_WHAT THIS TASK INVOLVES_
Where the line with "Financing (28, 489)" appears below, start writing out lines exactly, and finish with the line with "Sitemap (315, 2555)", which is included; write out nothing else.

»»

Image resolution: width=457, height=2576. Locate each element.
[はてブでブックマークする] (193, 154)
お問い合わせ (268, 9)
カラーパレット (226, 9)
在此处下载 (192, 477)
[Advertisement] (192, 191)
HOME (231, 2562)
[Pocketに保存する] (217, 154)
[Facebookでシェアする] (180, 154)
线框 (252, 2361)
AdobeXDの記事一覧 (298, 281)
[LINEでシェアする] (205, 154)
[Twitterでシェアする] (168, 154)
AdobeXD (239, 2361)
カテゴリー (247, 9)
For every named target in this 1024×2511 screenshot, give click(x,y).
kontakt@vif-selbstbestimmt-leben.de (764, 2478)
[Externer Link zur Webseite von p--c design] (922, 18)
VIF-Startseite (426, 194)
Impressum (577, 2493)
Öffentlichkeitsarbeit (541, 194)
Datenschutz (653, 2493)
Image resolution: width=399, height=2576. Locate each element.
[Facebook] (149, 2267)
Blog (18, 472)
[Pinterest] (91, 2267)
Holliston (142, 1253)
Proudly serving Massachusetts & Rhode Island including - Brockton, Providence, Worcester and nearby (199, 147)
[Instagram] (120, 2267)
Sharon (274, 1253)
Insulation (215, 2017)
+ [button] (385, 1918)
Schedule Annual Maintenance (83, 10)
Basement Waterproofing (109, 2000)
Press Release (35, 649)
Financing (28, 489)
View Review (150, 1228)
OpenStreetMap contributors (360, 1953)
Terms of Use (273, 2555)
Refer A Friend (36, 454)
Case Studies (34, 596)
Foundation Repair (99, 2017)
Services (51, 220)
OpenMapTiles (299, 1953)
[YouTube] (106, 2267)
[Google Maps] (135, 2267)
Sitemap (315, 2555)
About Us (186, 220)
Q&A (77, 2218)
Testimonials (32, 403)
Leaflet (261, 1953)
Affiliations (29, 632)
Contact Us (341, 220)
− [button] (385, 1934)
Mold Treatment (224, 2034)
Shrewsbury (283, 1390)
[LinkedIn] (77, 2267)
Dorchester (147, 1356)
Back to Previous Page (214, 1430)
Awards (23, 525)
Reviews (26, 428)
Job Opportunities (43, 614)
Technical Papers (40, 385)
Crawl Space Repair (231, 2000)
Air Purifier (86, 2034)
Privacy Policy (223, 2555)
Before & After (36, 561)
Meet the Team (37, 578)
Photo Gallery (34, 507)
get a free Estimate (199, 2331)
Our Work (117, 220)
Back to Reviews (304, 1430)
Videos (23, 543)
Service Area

««

_OUTPUT FOR THIS TASK_
Financing (28, 489)
View Review (150, 1228)
OpenStreetMap contributors (360, 1953)
Terms of Use (273, 2555)
Refer A Friend (36, 454)
Case Studies (34, 596)
Foundation Repair (99, 2017)
Services (51, 220)
OpenMapTiles (299, 1953)
[YouTube] (106, 2267)
[Google Maps] (135, 2267)
Sitemap (315, 2555)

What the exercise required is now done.